Onde estão as alternativas?

O problema carcerário no Brasil se arrasta por décadas e não parece haver sinais de mudança. O número de presos, bem como o déficit de vagas, aumentou constantemente nos últimos 20 anos – e a criminalidade não diminuiu expressivamente. Ou seja, o caso brasileiro não demonstra uma relação direta entre o aumento da quantidade de encarcerados e a diminuição do nível de criminalidade. Por outro lado, os dados sobre os presídios brasileiros apontam fortemente para uma relação direta entre o encarceramento, a cor de pele dos presos e a classe social, visto que a maioria são homens jovens pretos e pobres. 

A privatização dos presídios, como denunciam as 87 entidades signatárias da Nota Técnica, não se demonstrou uma solução, seja na experiência brasileira, seja na estadounidense – mas agravou a situação. No entanto, o problema no sistema prisional brasileiro antecede as tentativas de privatizações. Apesar da relevância dos possíveis impactos da medida, a discussão em torno da privatização limita-se a debater quem vai gerir a crise no sistema – a iniciativa privada ou o Estado – e não como solucioná-lo. Pois, se a intenção com a medida é solucionar o problema, falta na esfera pública o debate sobre os próprios fundamentos desta crise. 

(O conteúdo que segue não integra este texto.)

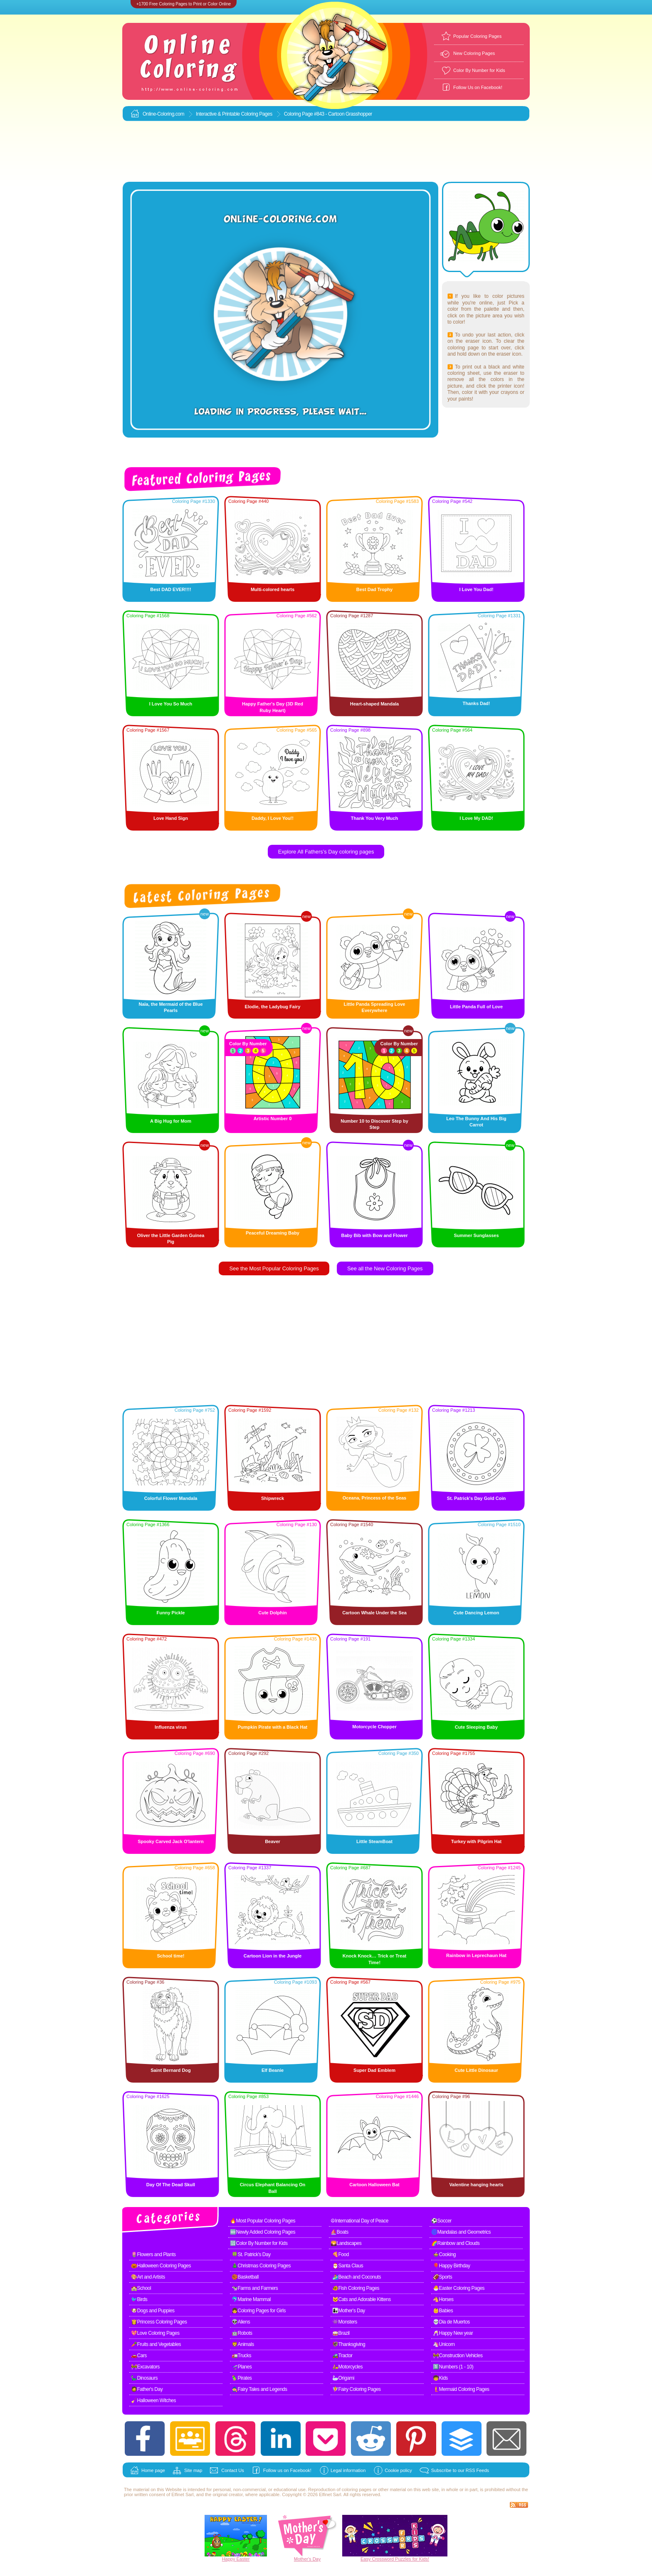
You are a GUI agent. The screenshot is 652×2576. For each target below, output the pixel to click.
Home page (153, 2470)
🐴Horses (443, 2299)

Alguns intelectuais e entidades apontam para a necessidade de iniciar um processo de desencarceramento, junto a um amplo debate de revisão do sistema penal brasileiro, em especial no que tange à criminalização das drogas, visto que o tráfico é um dos principais motivos das prisões. Aponta-se para a possibilidade de iniciar o desencarceramento a partir das centenas de milhares de presos provisórios e, também, pelo oferecimento de penas alternativas à restrição de liberdade. Porém, nenhuma dessas medidas estão em pauta no debate nacional, à medida que as privatizações avançam. 

A agilidade do governo Lula em encaminhar a criação de um modelo nacional de exploração da força de trabalho carcerária, financiado pelo mercado privado de capitais, parece indicar a existência de uma forte pressão política – por parte da burguesia – de viabilizar regimes de trabalho cada vez mais precarizados e, portanto, mais lucrativos.  Isso, quando visto como apenas uma parte da política econômica do atual governo, que não só ampliou o programa de PPPs como reformou o Teto de Gastos (arcabouço fiscal), manteve a autonomia do Banco Central e as altas taxas de juros, fez manutenção das reformas trabalhista e da previdência etc., demonstra que há uma clara linha de continuidade – no que tange à economia e sua submissão aos interesses da classe dominante – com os dois governos que lhe antecederam.

Lula subiu a rampa do Palácio do Planalto de mãos dadas com representantes do povo brasileiro. Porém, para chegar lá, atravessou a “Ponte para o Futuro” de Michel Temer, asfaltada por Bolsonaro, ao lado de grandes empresários, ávidos por lucrar em cima da educação, da saúde, da moradia, dos parques públicos e do encarceramento em massa da população negra e pobre. Para o povo a quem Lula deu as mãos em sua posse, pular dessa ponte é uma questão de sobrevivência.